18.11 Banki na cenzurowanym


Bankier.pl krytycznie podsumował rok w bankowości detalicznej. Bogusław Półtorak mówi o tym, że za kryzys finansowy w 2009 roku zapłacili przede wszystkim klienci banków. Natomiast Michał Macierzyński zebrał największe bankowe wpadki 2009 roku – od opcji walutowych przez renegocjacje umów kredytowych po podnoszenie spreadów.

Podsumowania te zbiegły się z informacją, że Alior Bank znacząco podnosi od nowego roku opłaty, między innymi za prowadzenie konta i użytkowanie karty kredytowej, opublikowaną między innymi w Dzienniku Gazecie Prawnej.

Ciekawe komentarze na temat zmian można znaleźć w Hyde Park PRNews.pl oraz blogu Macieja Samcika. Generalnie dziennikarze specjalizujący się w tematyce finansowej są zgodni, że ten moment musiał kiedyś nadejść, bo inaczej model biznesowy Aliora nie spinał się finansowo. Jednak klienci, którzy zdecydowali się na skorzystanie z taniej usługi mogą poczuć się oszukani. Maciej Samcik mówi o „strzyżeniu półmilionowego stada owieczek (…) dokładnie, po całości”.

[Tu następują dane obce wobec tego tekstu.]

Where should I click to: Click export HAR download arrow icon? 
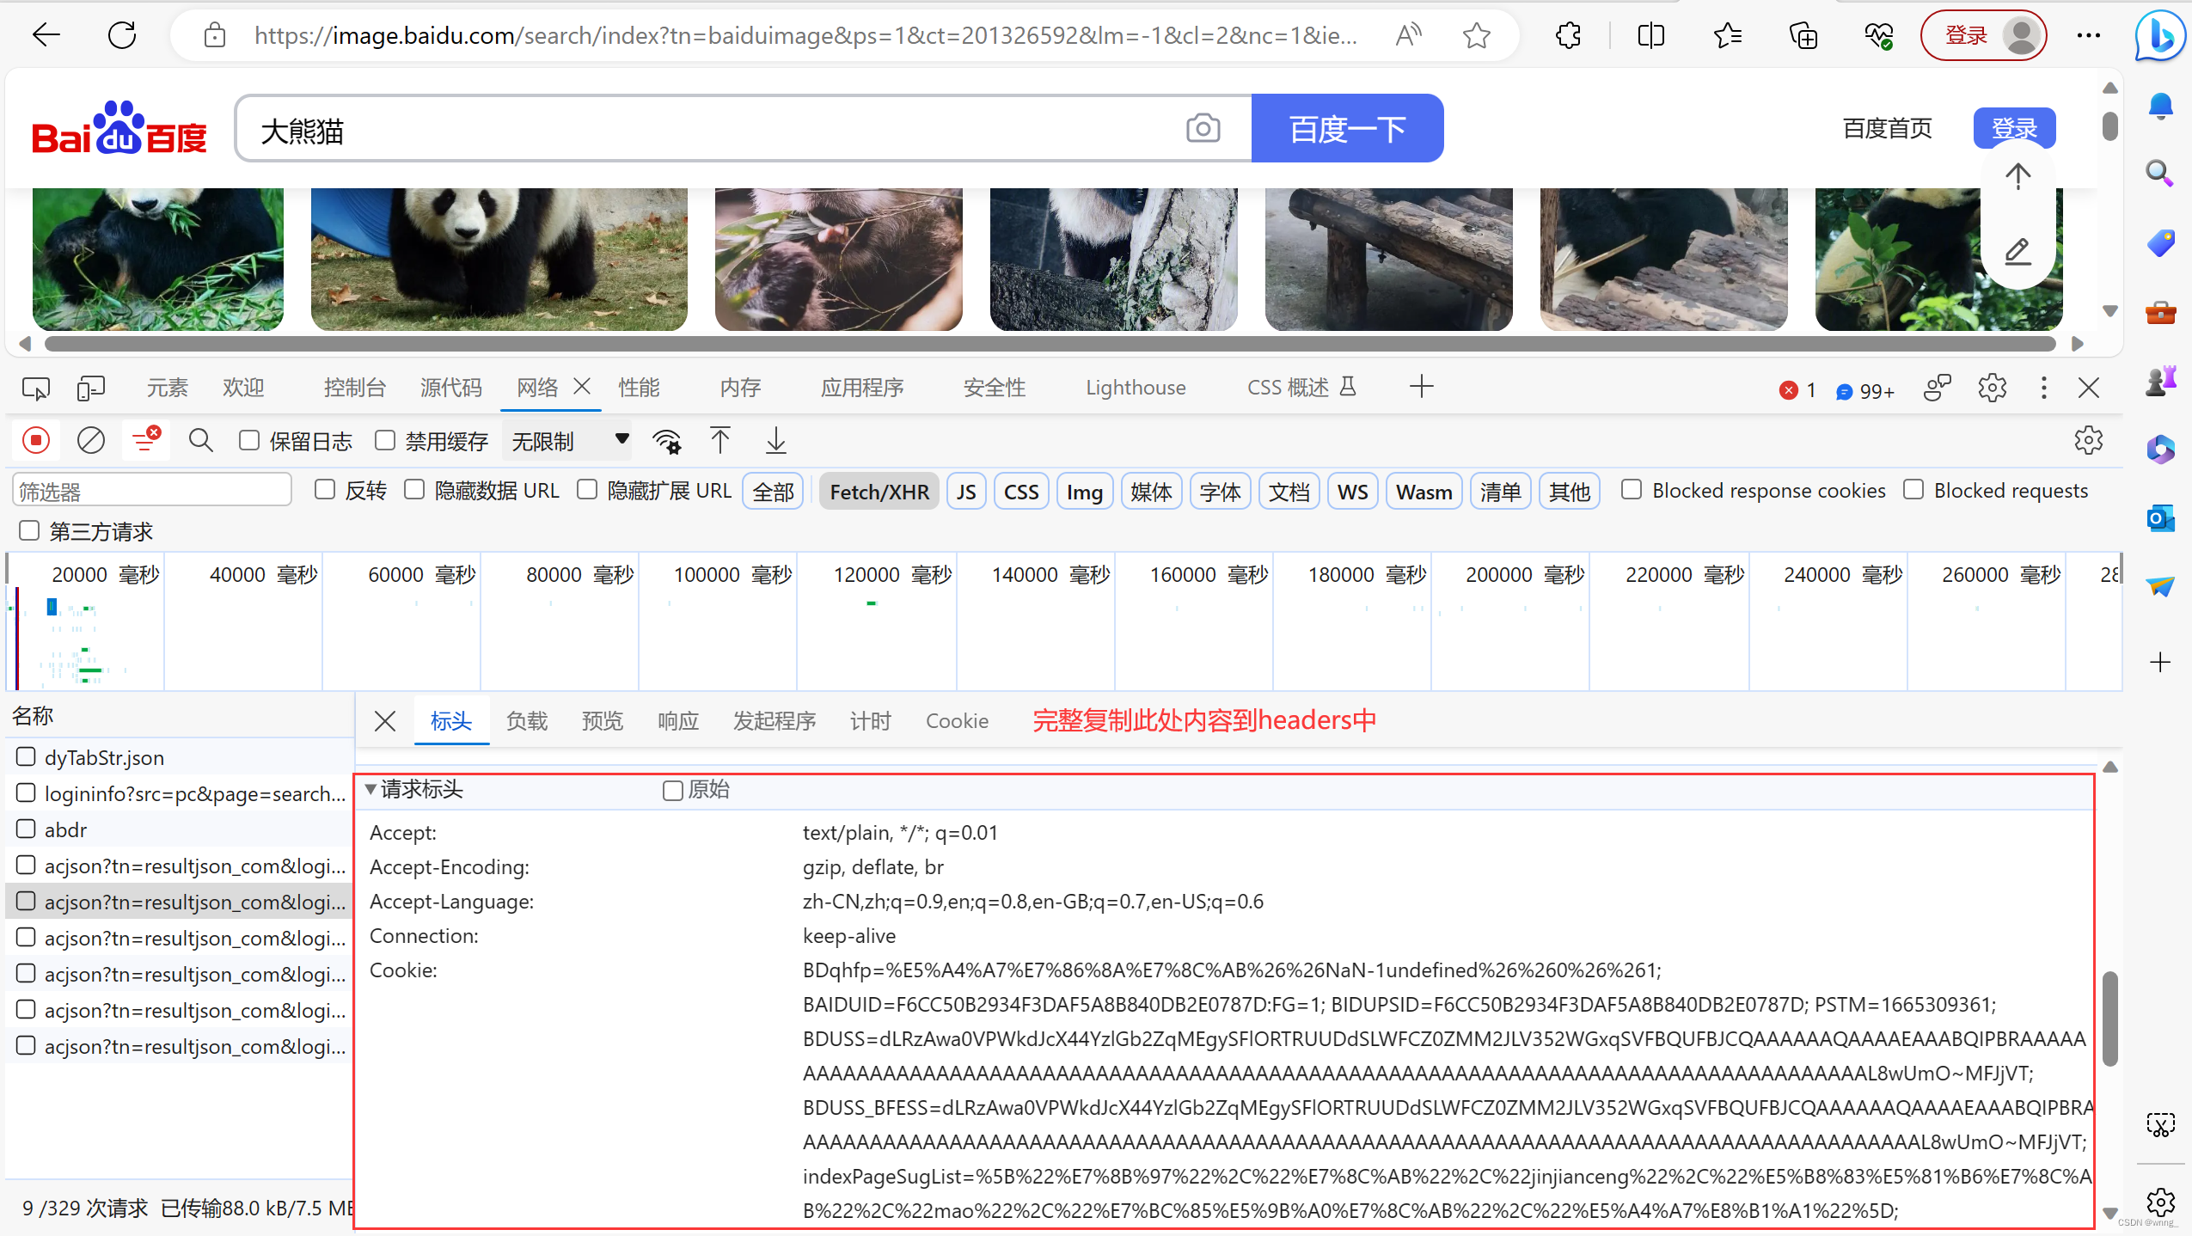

17.12. Zakupy świąteczne przez telefon


Jak się okazuje, Iphone może ułatwić nam życie na wiele sposobów. Jak donosi dzisiejszy The New York Times, dzięki nowej aplikacji firmy Apple, amerykańscy konsumenci mogą porównywać ceny tego samego towaru oraz jego dostępność w różnych sklepach. Z kolei sprzedawcy detaliczni, walczący o każdego klienta, rozsyłają na telefony komórkowe za pomocą smsów specjalne kupone zniżkowe i promocyjne. Jak wynika z badań firmy Deloitte, jeden na pięciu klientów zamierza używać telefonu komórkowego do robienia świątecznych zakupów, z czego 45% będzie w ten sposób porównywać ceny towarów, 32% zależy na pozyskaniu kuponów rabatowych, a 25% będzie dokonywać samego zakupu za pośrednictwem telefonu.

Właściciel jednej z takich aplikacji – ShopSavvy – przekonuje, że dzięki nim konsument może podjąć jeszcze bardziej świadomą decyzję, a jego wynalezek zrewolucjonizuje rynek e-commerce.

14.12. A jednak nie bankierzy


Z badań fundacji New Economics wynika, że osoby zatrudnione przy sprzątaniu szpitali przynoszą dla społeczeństwa większy zysk niż bankierzy – każdy zarobiony przez nich funt oznacza bowiem zysk dla społeczeństwa równy 10 funtom. Na czarnej liście znajdują się również doradcy podatkowi, którzy wpływają swoją pracą na zmniejszenie środków do dyspozycji rządu.

Więcej informacji na temat metody obliczeń (uwzględniającej po raz pierwszy wpływ danego zajęcia na społeczność lokalną i środowisko naturalne) oraz wyników badań w artykule Gazety Wyborczej „Sprzątacze bardziej wartościowi od bankierów”.